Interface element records
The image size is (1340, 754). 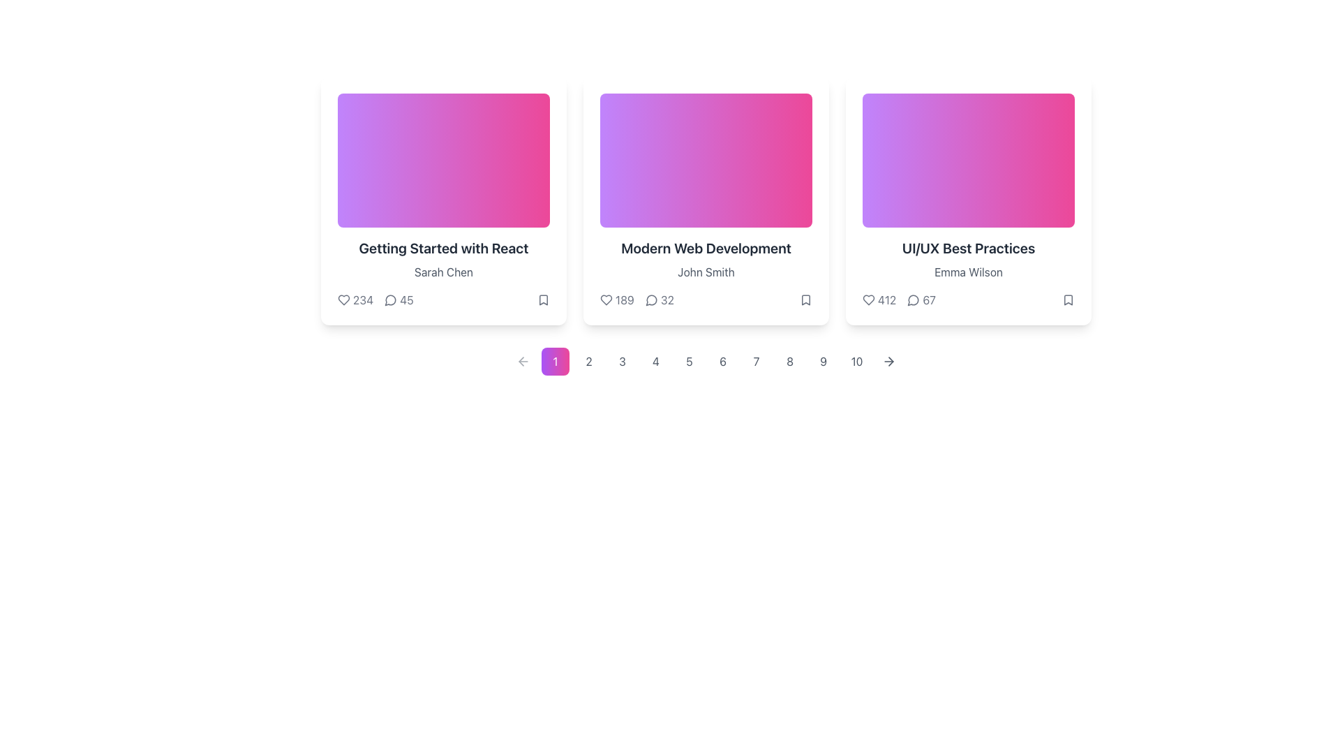 I want to click on the Interactive Text with Icon Pair containing an outlined heart icon and the number '412' to like the content, so click(x=879, y=299).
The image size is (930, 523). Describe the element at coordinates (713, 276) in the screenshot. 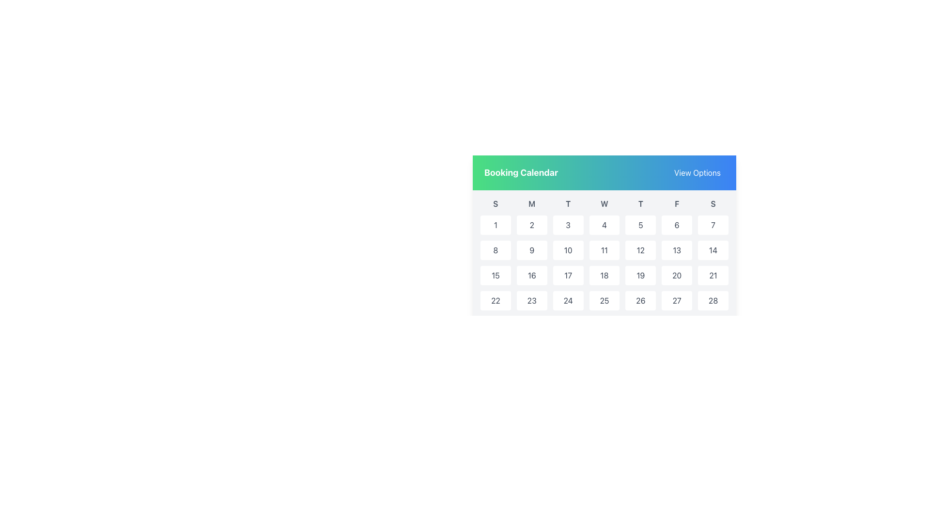

I see `the calendar day label displaying the number '21'` at that location.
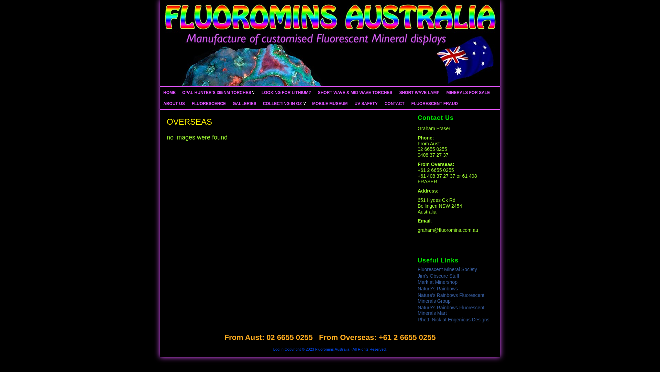  I want to click on 'MOBILE MUSEUM', so click(308, 103).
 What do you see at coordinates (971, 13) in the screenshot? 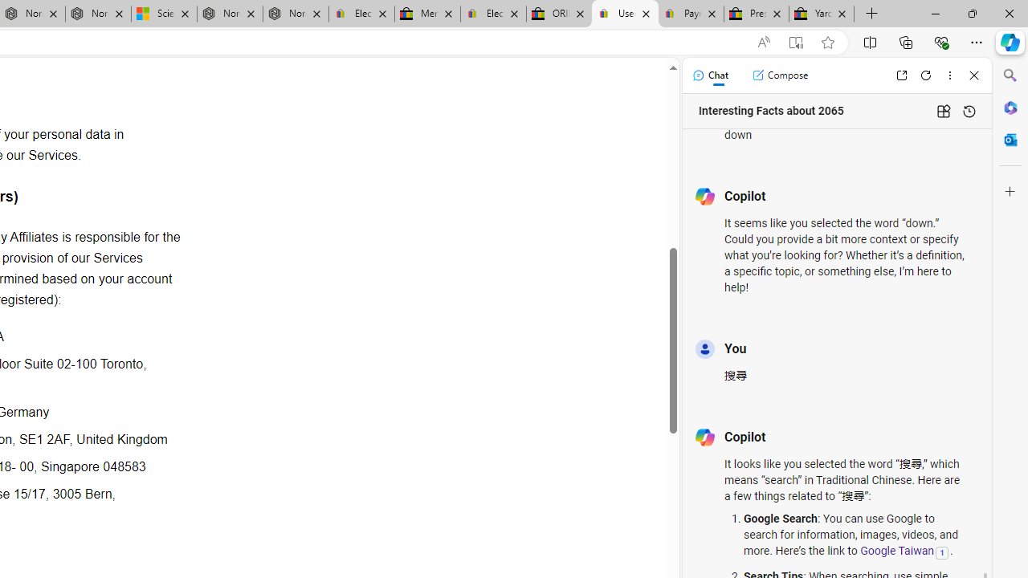
I see `'Restore'` at bounding box center [971, 13].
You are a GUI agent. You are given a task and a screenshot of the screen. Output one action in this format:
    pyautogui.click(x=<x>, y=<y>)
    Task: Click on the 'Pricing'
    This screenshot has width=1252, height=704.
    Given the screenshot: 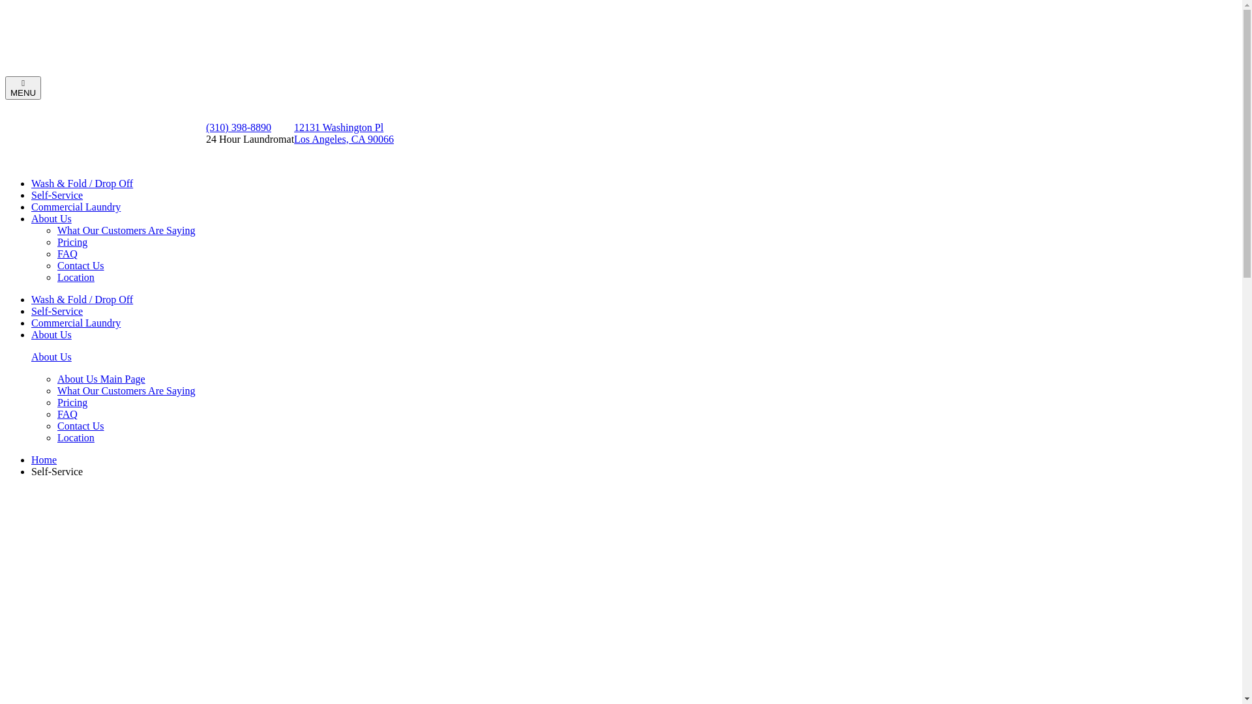 What is the action you would take?
    pyautogui.click(x=56, y=402)
    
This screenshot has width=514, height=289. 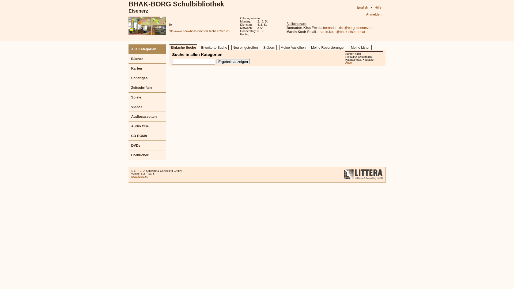 I want to click on 'Meine Ausleihen', so click(x=293, y=47).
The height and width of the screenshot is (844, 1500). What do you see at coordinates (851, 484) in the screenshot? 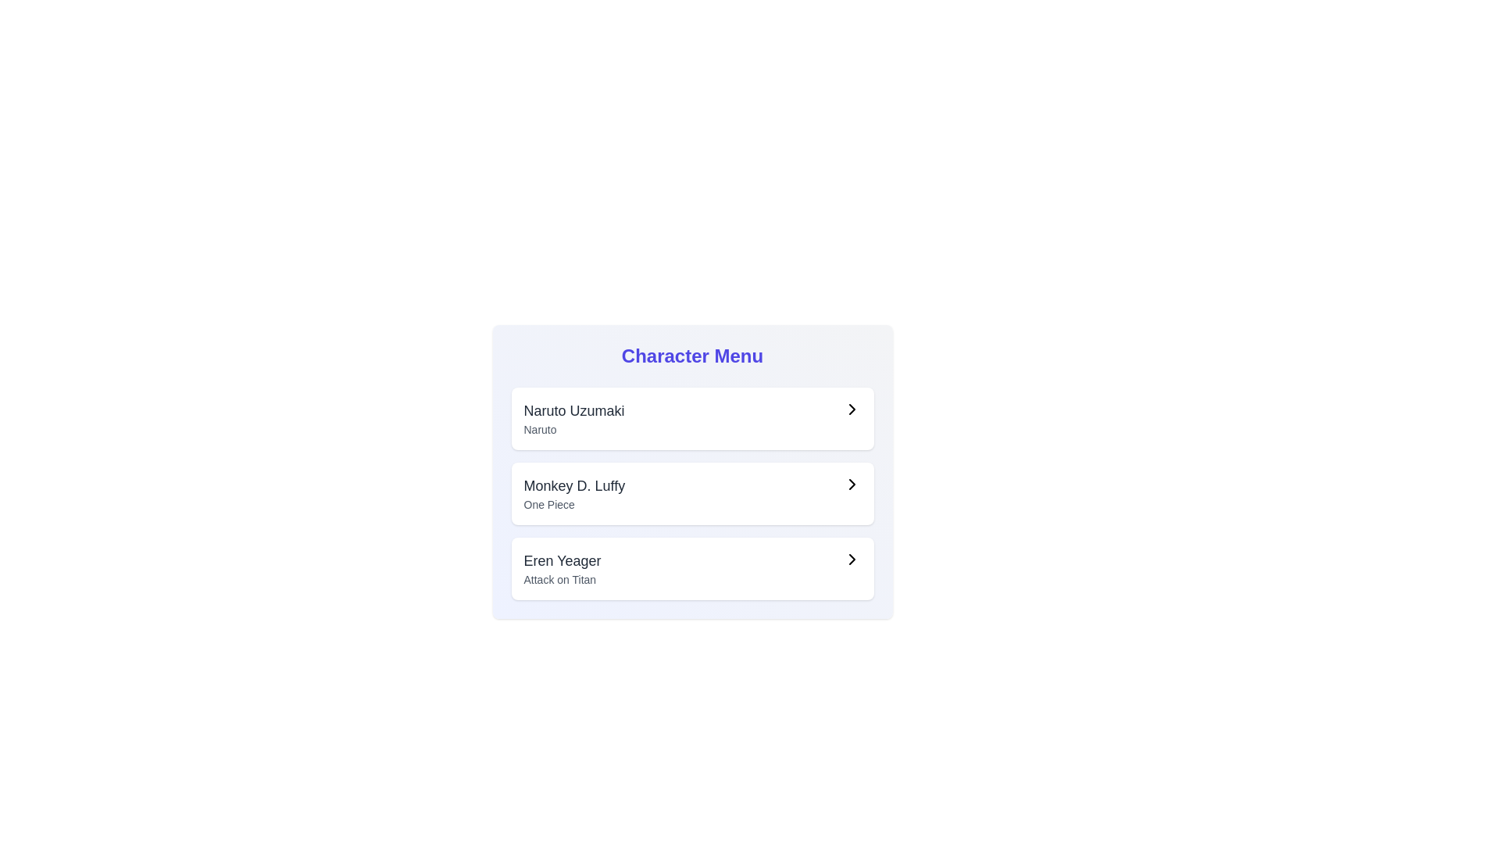
I see `the rightward-pointing chevron icon located on the far-right side of the row containing 'Monkey D. Luffy' and 'One Piece'` at bounding box center [851, 484].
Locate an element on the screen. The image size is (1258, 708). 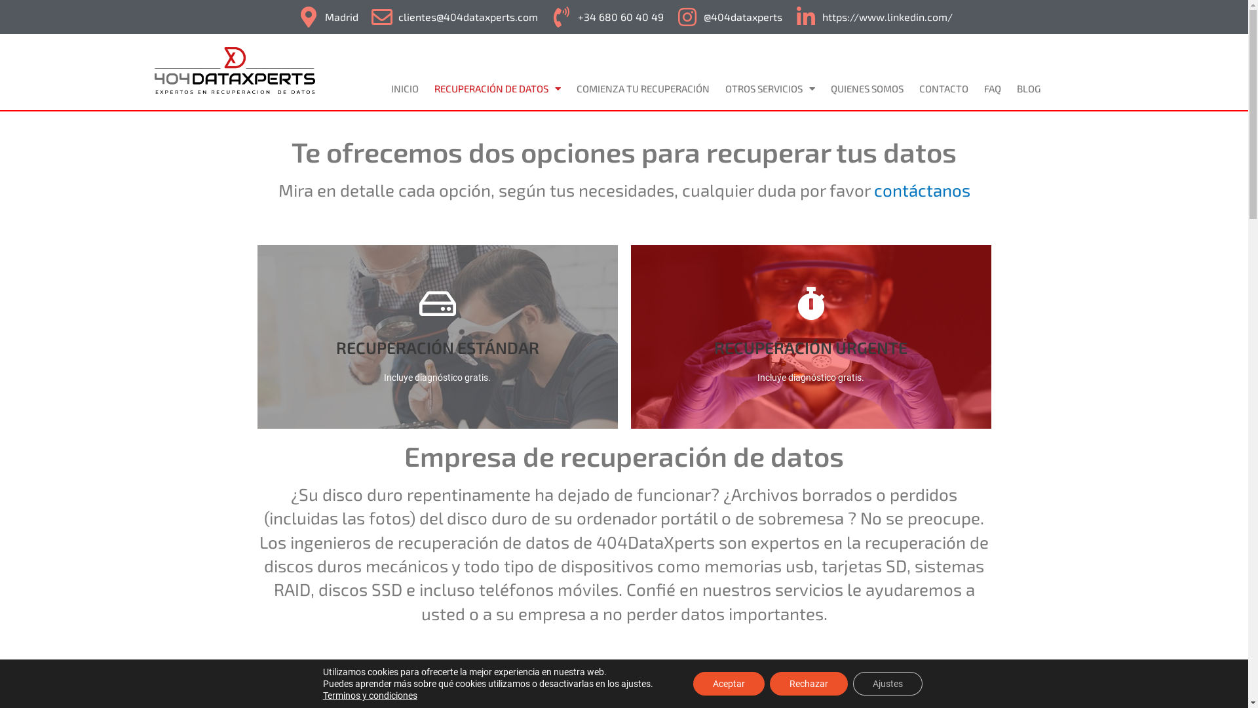
'Rechazar' is located at coordinates (808, 682).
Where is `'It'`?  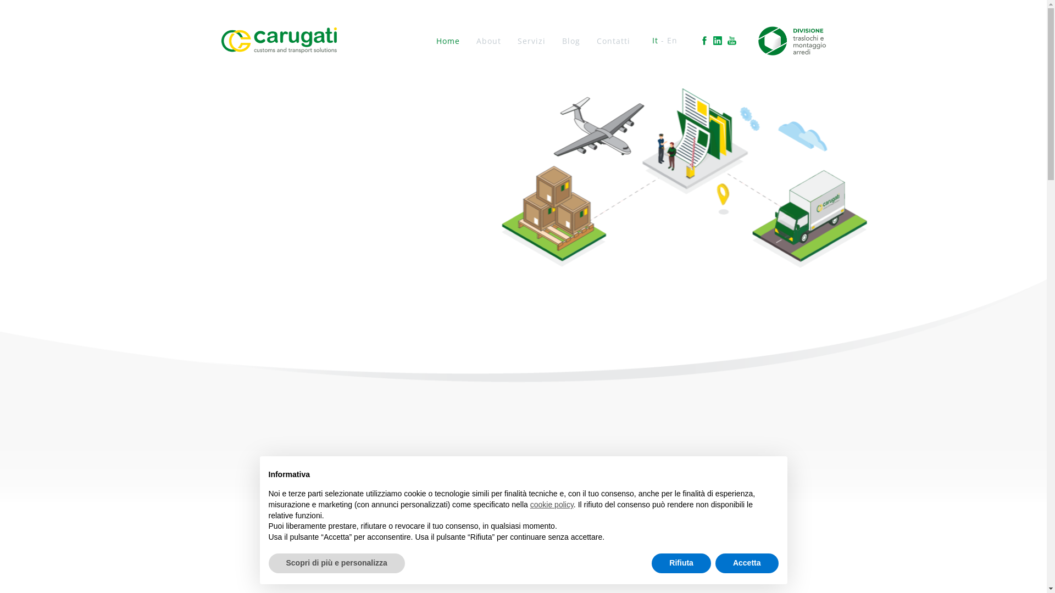 'It' is located at coordinates (655, 40).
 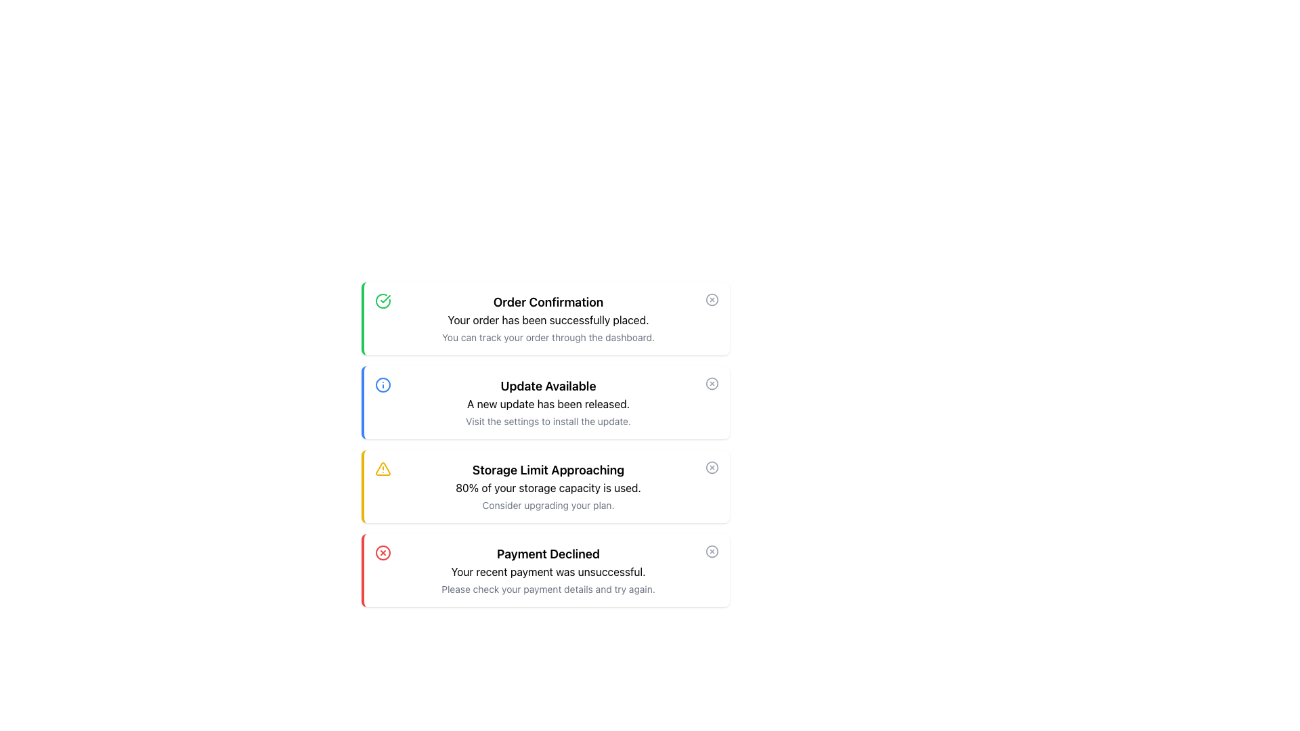 I want to click on the circular SVG element that is part of the 'Update Available' notification, positioned on the right side, which resembles a close or dismiss button, so click(x=711, y=384).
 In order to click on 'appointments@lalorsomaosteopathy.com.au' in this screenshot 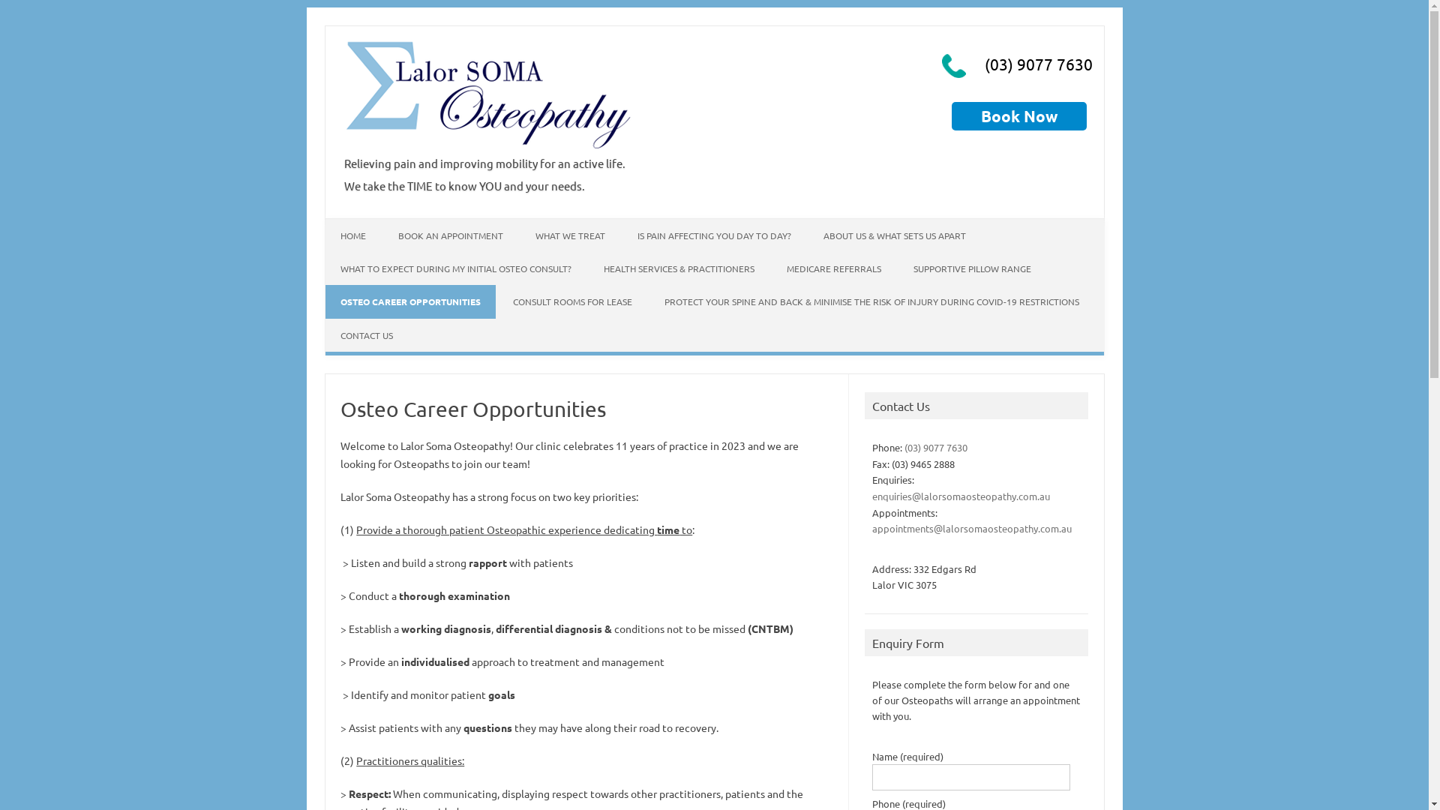, I will do `click(972, 527)`.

> [Exercise aim]:
Update the listing from the line with "The image size is (930, 523)." to the line with "I want to click on 'MOBILE" by changing "Describe" to "Identify" and keeping everything else as it is. Give back only those lines, without the pictures.

> [Output for this task]:
The image size is (930, 523). Identify the element at coordinates (713, 276) in the screenshot. 

I see `the calendar day label displaying the number '21'` at that location.
  I want to click on 'MOBILE MUSEUM', so click(308, 103).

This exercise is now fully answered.